The SWNT fibers used in this study were obtained by a simple film-to-fiber processing reported previously by our group 31. SWNT films were first prepared by a floating CVD technique with a liquid precursor: a solution of xylene, ferrocene (0.36 mol/L), and sulfur (0.036 mol/L) 32. Figure 1a shows the as-grown SWNT film hung over a ceramic tray. The film is stiff enough to bear a one-cent-coin weight. The freestanding film is highly transparent and continuous with a large area of approximately 50 cm²; the letters behind can be clearly seen through the film. Highly pure (> 98%) SWNT thin films were then obtained by a two-step posttreatment: hydrogen peroxide oxidation by immersing the films in 30% H₂O₂ solution for 72 h and then rinsing with hydrochloric acid (37% HCl) to remove amorphous impurities and iron catalyst. Smooth and homogenous films could be obtained when ethanol was dropped on the purified samples. A Langmuir monolayer of SWNTs was formed during the spreading of the ethanol layer along the water surface. The film was then picked up slowly with a glass rod (Figure 1b) and allowed to be further densified into a fiber upon drying. As shown in Figure 1c, the fiber was then twisted under stretching using two motors for 5 to approximately 10 min with a rotating speed of 30 rpm to improve its bulk density and the alignment of the SWNT bundles.

A scanning electron microscope (SEM) image (Figure 2a) of the SWNT film reveals uniformity of the film across the entire area. Upon twisting, the SWNT fiber became stronger and tougher thanks to the closer contact and improved load transfer between nanotubes due to the enhanced van der Waals forces and friction, which is consistent with previously reported results 272930. Figure 1d illustrates the strength of a twisted SWNT fiber which sustains a 200-g weight. As further revealed by Figure 2b, d, the SWNT fiber upon twisting became much denser and possessed substantial alignment of the nanotubes along the twisting direction. The fiber diameter was reduced by approximately 35% from 17 to 11 μm. The twist angle, defined as the angle between the longitudinal direction of the SWNT bundles and the axis of the fiber, is about 26°, which is large enough to yield a strong fiber 29. The result shows that this simple process allowed one-step formation of continuous nanotube fibers.
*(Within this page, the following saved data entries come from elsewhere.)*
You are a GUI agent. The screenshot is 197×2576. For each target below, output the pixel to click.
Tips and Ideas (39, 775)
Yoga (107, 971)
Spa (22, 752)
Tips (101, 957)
Before solar cell assembly, the mechanical properties of the SWNT fibers are tested. Figure 3a shows typical stress-strain curves for three SWNT fibers before fracture. All the SWNT fibers fractured at the highest load. The tensile strength and Young's modulus of our SWNT fibers were measured in the range 0.8 to 1.0 GPa and 8 to 10 GPa, respectively. During loading to failure, the fibers, and hence the SWNT bundles, experienced two different strains, elastic strain and plastic strain, owing to slippage between aligned bundles and plastic deformation of individual nanotubes. Three different fracture morphologies were observed: (1) brittle fracture due to strong inter-bundle coupling (Figure 3b), (2) fan-shaped fracture surface due to fiber unwinding (Figure 3c), and (3) sliding of bundles due to weak inter-bundle coupling and small twist angle (approximately 11°) (Figure 3d).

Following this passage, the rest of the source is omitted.